| HN Mirror

Y	Hacker News new \| ask \| show \| jobs

by kir-gadjello 1195 days ago

"Accomodate" is the word to scrutinize here. Yes, it will cost a lot to outright buy physical HPC infrastructure to train and infer a series of large models deployed for customers all over the globe. No, it won't cost nearly as much to rent cloud infra to train a similarly-sized model. No, you won't be able to train a large model on a single multi-GPU node, you will need a cluster containing a respectable power of two of GPUs (or other accelerators).

It's a widely known meme at this point, but to reiterate: For a popular large model, the largest part of the cost will be spent on inference, not on training. If we assume inference on end user device, this cost disappears.

And even if you have the million to rent a cluster, there is a very deep question of the optimal architecture, dataset and hyperparameters to train the best model possible under given constraints.

1 comments

bitL 1195 days ago

You are missing the point. Extremely large LLMs don't train the same way as your BERT_Large x8 variety of LLMs. Your whole training procedure is different. Also Microsoft spent so much initially because their Azure Cloud was unable to cope with it electrically and they had to rewire a datacenter for it. So it's not even a question of just renting 1000 GPUs. Do you have actual experience training GPT-3+ sized models?

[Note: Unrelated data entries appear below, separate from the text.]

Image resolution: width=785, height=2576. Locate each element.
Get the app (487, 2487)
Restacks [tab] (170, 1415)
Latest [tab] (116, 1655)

kir-gadjello 1195 days ago

If you are interested in the infrastructure-level details of how similar models are trained by lesser known groups, take a look at this paper: https://arxiv.org/abs/2204.06745

Quotes from the paper: Our model is trained using a codebase that builds on Megatron (Shoeybi et al., 2020) and DeepSpeed (Rasley et al., 2020) to facilitate efficient and straightforward training of large language models with tens of billions of parameters. We use the official PyTorch v1.10.0 release binary package compiled with CUDA 11.1. This package is bundled with NCCL 2.10.3 for distributed communications.

We trained GPT-NeoX-20B on twelve Supermicro AS-4124GO-NART servers, each with eight NVIDIA A100-SXM4-40GB GPUs and configured with two AMD EPYC 7532 CPUs. All GPUs can directly access the InfiniBand switched fabric through one of four ConnectX-6 HCAs for GPUDirect RDMA. Two NVIDIA MQM8700-HS2R switches—connected by 16 links—compose the spine of this InfiniBand network, with one link per node CPU socket connected to each switch.

And if you are interested in 176B-scale training, read the BLOOM-176B and OPT-175B papers and research logs.